Produce a faithful copy of every record below, without the pictures.

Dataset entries
---
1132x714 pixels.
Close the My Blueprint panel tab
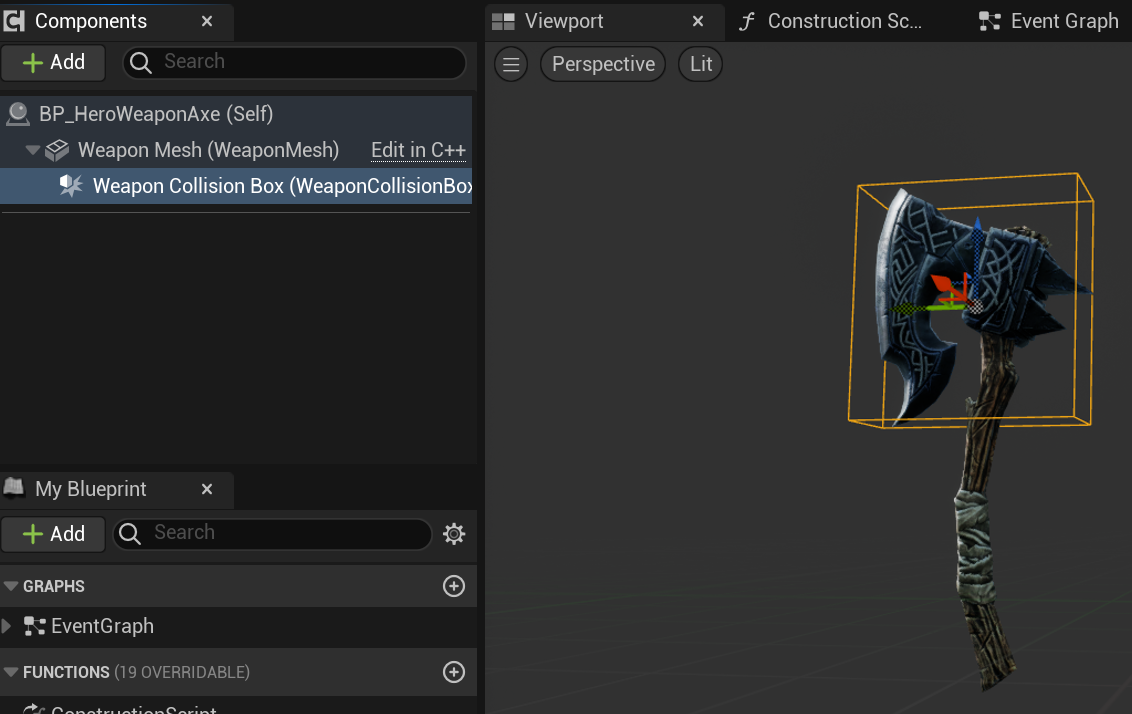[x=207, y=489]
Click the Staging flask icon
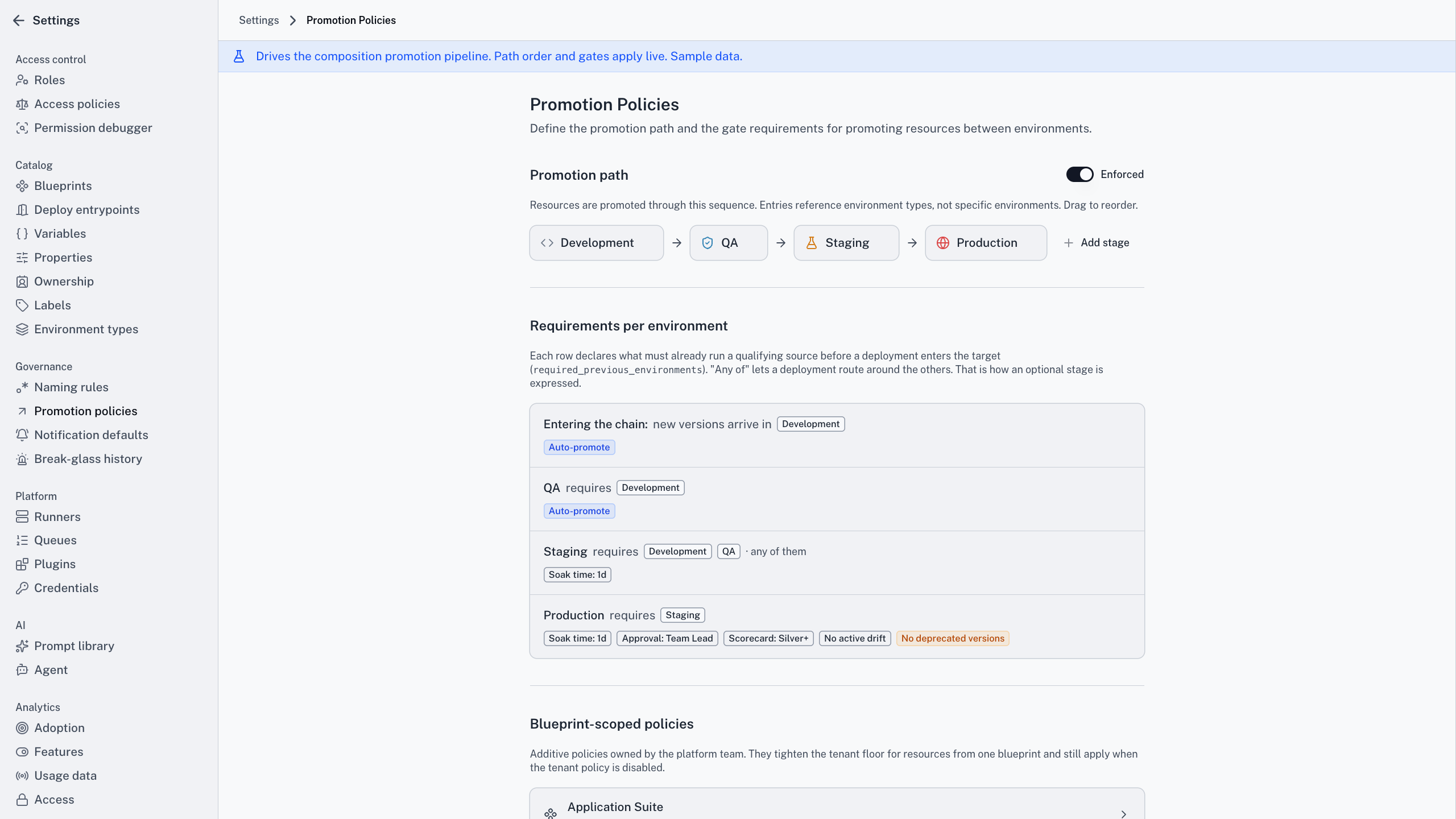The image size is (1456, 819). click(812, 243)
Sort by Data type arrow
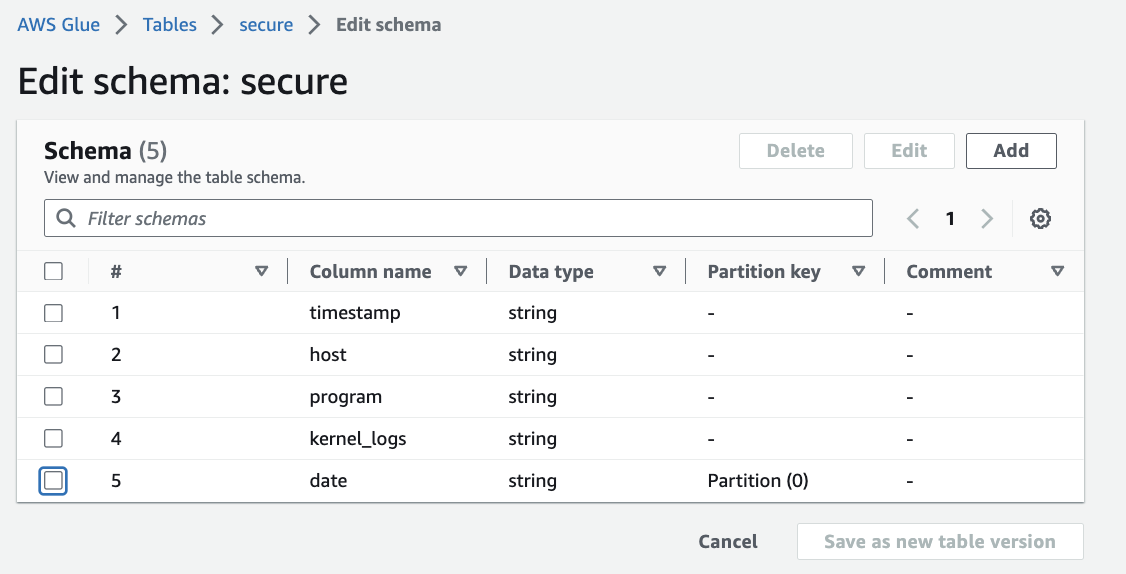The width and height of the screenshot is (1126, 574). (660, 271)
---
**Finished task:**
1132x714 pixels.
Close the My Blueprint panel tab
[x=207, y=489]
Click the Staging flask icon
The image size is (1456, 819). click(812, 243)
Sort by Data type arrow
The width and height of the screenshot is (1126, 574). (660, 271)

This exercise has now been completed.